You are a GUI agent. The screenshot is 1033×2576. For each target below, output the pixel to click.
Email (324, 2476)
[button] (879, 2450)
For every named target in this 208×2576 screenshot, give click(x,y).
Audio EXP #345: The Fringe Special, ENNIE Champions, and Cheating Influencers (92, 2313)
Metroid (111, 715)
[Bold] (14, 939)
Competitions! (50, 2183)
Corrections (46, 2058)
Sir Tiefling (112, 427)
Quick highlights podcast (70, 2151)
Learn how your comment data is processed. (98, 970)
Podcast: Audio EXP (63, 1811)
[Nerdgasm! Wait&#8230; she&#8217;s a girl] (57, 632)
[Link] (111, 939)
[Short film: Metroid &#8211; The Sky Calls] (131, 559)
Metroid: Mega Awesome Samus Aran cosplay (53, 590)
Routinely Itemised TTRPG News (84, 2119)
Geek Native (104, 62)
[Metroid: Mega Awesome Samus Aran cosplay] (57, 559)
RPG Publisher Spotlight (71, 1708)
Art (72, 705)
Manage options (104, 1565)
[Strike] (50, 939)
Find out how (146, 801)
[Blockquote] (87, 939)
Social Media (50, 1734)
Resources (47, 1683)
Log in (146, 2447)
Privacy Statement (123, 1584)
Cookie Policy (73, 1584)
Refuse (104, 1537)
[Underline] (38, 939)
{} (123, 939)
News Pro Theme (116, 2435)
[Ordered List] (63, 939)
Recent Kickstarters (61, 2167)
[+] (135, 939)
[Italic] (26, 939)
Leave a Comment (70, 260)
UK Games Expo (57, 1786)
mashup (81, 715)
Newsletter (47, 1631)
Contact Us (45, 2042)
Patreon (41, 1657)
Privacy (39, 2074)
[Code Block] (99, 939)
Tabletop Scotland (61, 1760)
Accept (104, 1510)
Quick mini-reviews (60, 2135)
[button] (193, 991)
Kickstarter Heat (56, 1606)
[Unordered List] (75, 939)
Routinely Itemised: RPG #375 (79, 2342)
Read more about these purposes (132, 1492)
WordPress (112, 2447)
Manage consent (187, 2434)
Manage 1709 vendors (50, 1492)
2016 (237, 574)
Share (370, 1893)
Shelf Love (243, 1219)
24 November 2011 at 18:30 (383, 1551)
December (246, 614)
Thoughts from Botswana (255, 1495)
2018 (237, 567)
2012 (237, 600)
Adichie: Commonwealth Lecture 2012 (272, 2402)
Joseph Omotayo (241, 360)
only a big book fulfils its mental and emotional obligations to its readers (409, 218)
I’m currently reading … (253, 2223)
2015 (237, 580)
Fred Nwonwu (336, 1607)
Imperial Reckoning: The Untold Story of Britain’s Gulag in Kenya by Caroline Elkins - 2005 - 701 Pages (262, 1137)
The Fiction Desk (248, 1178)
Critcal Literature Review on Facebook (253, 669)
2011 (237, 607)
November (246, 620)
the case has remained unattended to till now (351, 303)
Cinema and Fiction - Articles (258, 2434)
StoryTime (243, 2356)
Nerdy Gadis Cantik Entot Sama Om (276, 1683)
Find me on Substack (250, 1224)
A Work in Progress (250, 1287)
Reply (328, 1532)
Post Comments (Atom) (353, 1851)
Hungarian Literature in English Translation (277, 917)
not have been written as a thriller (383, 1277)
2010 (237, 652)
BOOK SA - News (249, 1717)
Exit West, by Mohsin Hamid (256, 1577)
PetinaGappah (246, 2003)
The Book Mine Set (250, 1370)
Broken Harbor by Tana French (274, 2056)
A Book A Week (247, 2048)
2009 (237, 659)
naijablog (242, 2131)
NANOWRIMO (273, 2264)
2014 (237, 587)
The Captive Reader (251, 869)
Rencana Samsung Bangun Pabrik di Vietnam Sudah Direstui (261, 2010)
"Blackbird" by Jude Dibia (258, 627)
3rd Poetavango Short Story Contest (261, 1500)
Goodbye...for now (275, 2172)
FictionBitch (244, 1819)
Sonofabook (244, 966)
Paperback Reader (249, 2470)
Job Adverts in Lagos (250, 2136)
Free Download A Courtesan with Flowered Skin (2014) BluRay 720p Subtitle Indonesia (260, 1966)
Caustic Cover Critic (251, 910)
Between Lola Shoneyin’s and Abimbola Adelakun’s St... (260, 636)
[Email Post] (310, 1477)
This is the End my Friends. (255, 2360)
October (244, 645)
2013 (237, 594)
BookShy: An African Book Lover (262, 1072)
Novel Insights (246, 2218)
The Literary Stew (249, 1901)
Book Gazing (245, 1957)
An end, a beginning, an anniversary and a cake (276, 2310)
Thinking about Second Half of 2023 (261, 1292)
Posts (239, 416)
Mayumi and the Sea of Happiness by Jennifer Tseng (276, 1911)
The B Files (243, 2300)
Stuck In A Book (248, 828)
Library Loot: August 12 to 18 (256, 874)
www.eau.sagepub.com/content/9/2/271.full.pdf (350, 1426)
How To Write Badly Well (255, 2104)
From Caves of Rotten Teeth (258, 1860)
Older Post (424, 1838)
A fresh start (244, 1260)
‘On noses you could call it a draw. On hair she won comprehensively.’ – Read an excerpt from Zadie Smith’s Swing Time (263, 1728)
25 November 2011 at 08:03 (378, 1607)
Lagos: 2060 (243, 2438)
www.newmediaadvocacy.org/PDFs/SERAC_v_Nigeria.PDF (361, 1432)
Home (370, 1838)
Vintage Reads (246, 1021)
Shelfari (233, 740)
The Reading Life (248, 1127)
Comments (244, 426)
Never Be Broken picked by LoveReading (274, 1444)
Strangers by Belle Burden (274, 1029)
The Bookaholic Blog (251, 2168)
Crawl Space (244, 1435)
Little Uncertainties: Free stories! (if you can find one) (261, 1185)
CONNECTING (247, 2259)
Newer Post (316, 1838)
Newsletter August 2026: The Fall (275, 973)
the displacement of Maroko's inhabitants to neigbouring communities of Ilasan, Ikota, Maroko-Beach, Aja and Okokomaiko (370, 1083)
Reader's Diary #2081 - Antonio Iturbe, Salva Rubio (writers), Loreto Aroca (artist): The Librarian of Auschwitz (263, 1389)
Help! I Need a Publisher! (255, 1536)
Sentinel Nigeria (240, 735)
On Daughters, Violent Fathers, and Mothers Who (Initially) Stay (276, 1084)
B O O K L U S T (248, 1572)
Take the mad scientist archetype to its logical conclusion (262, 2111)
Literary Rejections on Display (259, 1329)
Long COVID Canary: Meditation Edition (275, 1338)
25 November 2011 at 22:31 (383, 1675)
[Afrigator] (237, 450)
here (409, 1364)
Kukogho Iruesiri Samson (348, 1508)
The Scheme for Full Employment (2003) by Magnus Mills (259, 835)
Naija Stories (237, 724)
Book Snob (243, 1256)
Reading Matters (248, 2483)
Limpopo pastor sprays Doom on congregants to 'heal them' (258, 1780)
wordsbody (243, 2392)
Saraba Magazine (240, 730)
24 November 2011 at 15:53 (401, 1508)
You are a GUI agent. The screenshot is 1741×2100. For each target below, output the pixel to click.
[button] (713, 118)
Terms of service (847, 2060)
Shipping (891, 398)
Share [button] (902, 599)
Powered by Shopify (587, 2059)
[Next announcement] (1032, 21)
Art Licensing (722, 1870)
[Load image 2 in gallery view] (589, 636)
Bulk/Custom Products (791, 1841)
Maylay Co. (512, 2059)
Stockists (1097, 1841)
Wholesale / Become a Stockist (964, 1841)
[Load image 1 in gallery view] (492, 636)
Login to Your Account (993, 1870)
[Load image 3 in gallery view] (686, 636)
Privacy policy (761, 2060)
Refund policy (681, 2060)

——————————

Task goal - Within the data above, the span starting at the line containing "mashup (81, 715)" and ending at the line containing "November (246, 620)" is to be retyped exactly, with no other lines.

Solution for this exercise -
mashup (81, 715)
Newsletter (47, 1631)
Contact Us (45, 2042)
Patreon (41, 1657)
Privacy (39, 2074)
[Code Block] (99, 939)
Tabletop Scotland (61, 1760)
Accept (104, 1510)
Quick mini-reviews (60, 2135)
[button] (193, 991)
Kickstarter Heat (56, 1606)
[Unordered List] (75, 939)
Routinely Itemised: RPG #375 (79, 2342)
Read more about these purposes (132, 1492)
WordPress (112, 2447)
Manage consent (187, 2434)
Manage 1709 vendors (50, 1492)
2016 (237, 574)
Share (370, 1893)
Shelf Love (243, 1219)
24 November 2011 at 18:30 (383, 1551)
December (246, 614)
Thoughts from Botswana (255, 1495)
2018 (237, 567)
2012 (237, 600)
Adichie: Commonwealth Lecture 2012 (272, 2402)
Joseph Omotayo (241, 360)
only a big book fulfils its mental and emotional obligations to its readers (409, 218)
I’m currently reading … (253, 2223)
2015 (237, 580)
Fred Nwonwu (336, 1607)
Imperial Reckoning: The Untold Story of Britain’s Gulag in Kenya by Caroline Elkins - 2005 - 701 Pages (262, 1137)
The Fiction Desk (248, 1178)
Critcal Literature Review on Facebook (253, 669)
2011 (237, 607)
November (246, 620)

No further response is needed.